I am falling down a rabbit hole. More importantly, I know I am falling down a rabbit hole and expressly writing about it. As therapists and pundits will tell you, recognizing a problem is half the solution. And so I'm taking ownership of this before it gets officially added to my growing list of obsessions.
Ms. Muse and I just returned from a long weekend in Palm Springs. It's a long drive out there. Especially if you don't arrange the trip wisely and time it just right. As in all drives in Southern California.
Supermarket -- between 2 and 3 PM
Dry Cleaners -- between 10 AM and Noon
Newspaper retrieval -- there isn't enough time to traverse Los Angeles to find a damn newspaper
On this well-timed trip through the heart of the Inland Empire, home of Trumpsters and scorching 3 digit temperatures, we decided to listen to a podcast. More specifically, a true crime podcast detailing the scams, grifts, felonies and misdemeanors and just all around scummy activities of Mr. John Meehan (pictured above.)
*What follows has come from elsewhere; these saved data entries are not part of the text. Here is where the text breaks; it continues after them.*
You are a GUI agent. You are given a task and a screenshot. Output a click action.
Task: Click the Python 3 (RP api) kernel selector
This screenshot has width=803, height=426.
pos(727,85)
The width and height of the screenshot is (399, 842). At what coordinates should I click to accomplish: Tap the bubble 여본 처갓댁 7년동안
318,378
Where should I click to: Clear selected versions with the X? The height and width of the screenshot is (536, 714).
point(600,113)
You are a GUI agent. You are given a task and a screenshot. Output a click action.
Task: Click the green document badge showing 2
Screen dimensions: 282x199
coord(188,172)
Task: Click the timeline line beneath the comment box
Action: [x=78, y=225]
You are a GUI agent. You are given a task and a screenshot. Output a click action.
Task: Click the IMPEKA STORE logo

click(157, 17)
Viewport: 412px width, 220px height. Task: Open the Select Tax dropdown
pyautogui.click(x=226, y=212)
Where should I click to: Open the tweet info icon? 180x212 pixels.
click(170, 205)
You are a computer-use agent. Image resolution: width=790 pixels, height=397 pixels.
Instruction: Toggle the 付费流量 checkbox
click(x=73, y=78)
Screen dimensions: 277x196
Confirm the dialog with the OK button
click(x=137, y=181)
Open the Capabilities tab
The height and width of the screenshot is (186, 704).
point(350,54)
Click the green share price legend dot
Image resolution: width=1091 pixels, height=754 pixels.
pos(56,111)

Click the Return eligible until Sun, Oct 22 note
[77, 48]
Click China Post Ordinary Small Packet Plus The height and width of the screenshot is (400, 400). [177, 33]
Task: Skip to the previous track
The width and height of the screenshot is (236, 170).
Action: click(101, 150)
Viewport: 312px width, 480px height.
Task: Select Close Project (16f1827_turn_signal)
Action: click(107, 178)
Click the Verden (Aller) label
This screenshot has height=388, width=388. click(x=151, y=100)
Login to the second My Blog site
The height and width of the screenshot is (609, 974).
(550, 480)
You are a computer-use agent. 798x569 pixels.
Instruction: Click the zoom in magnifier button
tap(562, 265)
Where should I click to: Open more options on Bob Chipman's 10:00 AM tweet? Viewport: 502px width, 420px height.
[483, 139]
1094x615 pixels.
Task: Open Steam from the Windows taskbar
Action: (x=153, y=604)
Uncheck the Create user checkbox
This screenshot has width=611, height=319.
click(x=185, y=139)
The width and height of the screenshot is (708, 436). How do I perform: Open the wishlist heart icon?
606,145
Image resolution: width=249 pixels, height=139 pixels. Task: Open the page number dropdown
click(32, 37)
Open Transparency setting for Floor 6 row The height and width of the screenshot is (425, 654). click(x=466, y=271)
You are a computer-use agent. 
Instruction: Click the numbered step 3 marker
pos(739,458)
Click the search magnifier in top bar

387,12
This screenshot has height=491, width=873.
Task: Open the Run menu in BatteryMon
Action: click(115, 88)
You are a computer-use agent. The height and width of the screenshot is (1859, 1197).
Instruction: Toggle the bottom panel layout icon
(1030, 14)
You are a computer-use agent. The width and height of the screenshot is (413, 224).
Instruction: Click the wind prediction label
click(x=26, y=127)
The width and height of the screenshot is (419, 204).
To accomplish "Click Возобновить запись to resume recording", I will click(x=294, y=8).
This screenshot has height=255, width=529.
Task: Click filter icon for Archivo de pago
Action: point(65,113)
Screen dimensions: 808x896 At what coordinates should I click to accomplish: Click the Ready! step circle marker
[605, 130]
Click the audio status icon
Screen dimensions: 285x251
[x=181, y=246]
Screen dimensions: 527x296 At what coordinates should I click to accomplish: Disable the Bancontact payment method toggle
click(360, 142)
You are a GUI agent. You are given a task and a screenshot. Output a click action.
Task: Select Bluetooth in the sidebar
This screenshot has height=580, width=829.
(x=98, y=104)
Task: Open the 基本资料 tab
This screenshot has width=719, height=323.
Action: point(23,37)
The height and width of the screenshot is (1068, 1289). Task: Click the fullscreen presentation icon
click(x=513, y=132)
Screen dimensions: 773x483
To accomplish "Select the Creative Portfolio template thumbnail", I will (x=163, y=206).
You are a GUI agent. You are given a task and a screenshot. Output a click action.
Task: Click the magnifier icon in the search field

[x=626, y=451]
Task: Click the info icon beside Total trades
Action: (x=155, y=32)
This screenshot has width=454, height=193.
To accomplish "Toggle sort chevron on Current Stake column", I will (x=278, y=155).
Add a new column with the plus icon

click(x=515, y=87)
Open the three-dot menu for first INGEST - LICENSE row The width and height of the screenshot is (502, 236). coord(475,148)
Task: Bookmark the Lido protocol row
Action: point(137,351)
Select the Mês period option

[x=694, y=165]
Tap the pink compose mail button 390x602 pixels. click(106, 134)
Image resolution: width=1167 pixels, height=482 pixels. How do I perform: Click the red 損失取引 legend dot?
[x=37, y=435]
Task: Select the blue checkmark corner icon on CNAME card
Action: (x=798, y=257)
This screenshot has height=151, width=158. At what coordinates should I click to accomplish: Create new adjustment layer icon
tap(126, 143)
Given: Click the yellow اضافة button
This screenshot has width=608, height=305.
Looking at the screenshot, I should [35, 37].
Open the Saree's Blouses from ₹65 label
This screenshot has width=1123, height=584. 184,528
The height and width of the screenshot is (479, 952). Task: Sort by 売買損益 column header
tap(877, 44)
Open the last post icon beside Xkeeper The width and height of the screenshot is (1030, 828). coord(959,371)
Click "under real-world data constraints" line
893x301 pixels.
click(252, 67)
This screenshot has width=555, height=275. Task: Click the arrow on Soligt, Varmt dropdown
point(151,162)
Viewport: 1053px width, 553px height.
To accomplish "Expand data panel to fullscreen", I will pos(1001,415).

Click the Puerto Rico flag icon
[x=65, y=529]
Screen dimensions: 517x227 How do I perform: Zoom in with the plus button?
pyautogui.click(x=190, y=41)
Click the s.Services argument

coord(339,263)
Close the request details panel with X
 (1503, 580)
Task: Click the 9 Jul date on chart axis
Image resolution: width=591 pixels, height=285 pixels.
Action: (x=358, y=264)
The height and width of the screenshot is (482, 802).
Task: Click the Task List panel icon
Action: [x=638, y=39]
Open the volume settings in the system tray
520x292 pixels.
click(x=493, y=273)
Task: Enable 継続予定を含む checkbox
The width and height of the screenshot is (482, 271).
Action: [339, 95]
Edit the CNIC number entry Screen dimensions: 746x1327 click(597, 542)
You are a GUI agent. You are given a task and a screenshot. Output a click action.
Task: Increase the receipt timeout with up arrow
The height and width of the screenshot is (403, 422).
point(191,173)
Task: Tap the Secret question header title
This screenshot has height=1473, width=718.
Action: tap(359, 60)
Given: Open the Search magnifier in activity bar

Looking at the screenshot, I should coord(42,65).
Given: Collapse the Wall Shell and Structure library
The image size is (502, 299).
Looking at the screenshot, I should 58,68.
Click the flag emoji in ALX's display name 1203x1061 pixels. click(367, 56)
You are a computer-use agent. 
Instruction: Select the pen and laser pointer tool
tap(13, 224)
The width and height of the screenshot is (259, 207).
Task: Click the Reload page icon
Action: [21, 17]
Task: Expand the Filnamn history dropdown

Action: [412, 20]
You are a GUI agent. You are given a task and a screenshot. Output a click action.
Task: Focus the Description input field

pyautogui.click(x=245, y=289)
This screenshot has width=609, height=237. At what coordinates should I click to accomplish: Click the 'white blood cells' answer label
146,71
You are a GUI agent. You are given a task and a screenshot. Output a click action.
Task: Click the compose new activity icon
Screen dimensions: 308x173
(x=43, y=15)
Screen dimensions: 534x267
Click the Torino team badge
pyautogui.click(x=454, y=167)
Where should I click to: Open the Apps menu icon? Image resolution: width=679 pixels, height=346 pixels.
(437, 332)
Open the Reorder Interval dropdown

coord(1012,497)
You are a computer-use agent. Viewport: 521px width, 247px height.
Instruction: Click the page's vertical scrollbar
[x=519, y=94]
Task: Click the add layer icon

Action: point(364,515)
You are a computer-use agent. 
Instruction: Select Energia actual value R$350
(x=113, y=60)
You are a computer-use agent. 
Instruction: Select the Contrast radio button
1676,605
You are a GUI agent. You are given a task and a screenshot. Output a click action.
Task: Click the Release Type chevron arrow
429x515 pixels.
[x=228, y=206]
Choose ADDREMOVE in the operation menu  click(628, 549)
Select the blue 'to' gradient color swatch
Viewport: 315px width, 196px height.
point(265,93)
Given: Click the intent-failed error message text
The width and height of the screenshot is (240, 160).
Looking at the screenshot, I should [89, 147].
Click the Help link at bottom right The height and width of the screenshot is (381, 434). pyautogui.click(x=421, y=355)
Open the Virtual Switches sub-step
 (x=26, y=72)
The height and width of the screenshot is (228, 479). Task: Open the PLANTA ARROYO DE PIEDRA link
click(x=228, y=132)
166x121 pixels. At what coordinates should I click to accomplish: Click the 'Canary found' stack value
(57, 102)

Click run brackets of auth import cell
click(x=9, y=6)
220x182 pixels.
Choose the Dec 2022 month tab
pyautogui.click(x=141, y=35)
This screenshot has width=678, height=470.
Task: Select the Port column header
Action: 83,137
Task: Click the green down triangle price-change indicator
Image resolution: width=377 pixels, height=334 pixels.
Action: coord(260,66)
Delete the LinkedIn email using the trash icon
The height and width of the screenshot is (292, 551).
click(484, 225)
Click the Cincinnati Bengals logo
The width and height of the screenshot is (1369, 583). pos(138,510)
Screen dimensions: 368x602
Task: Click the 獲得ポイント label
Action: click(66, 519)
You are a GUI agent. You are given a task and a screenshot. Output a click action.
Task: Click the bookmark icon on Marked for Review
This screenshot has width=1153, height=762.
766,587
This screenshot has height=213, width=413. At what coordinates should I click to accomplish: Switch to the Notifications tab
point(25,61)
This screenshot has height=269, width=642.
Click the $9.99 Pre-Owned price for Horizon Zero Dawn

He doesn't look like evil incarnate, but by the time you reach the end of the 8 part podcast episodes, you'll be wishing to toss this Freelance Anesthesiologist into the hottest vat of lava that Satan has available.
Some of you may be thinking I'm late to the podcast party. And you'd be correct. The whole Dirty John story is quite dated. So dated that I've come to find out they've already made and aired a TV series about the horror, years ago.
This, it turns out is a blessing. It means I have a lot of catching up to do and many more salacious goodies in the podcast candy store to choose from.
In recent months, and on other long drives, we've conquered The Wedding Scammers, Sweet Bobby and Scamanda, which I thought couldn't be topped.
That is until we binge-listened to the dastardly tale of Dirty John.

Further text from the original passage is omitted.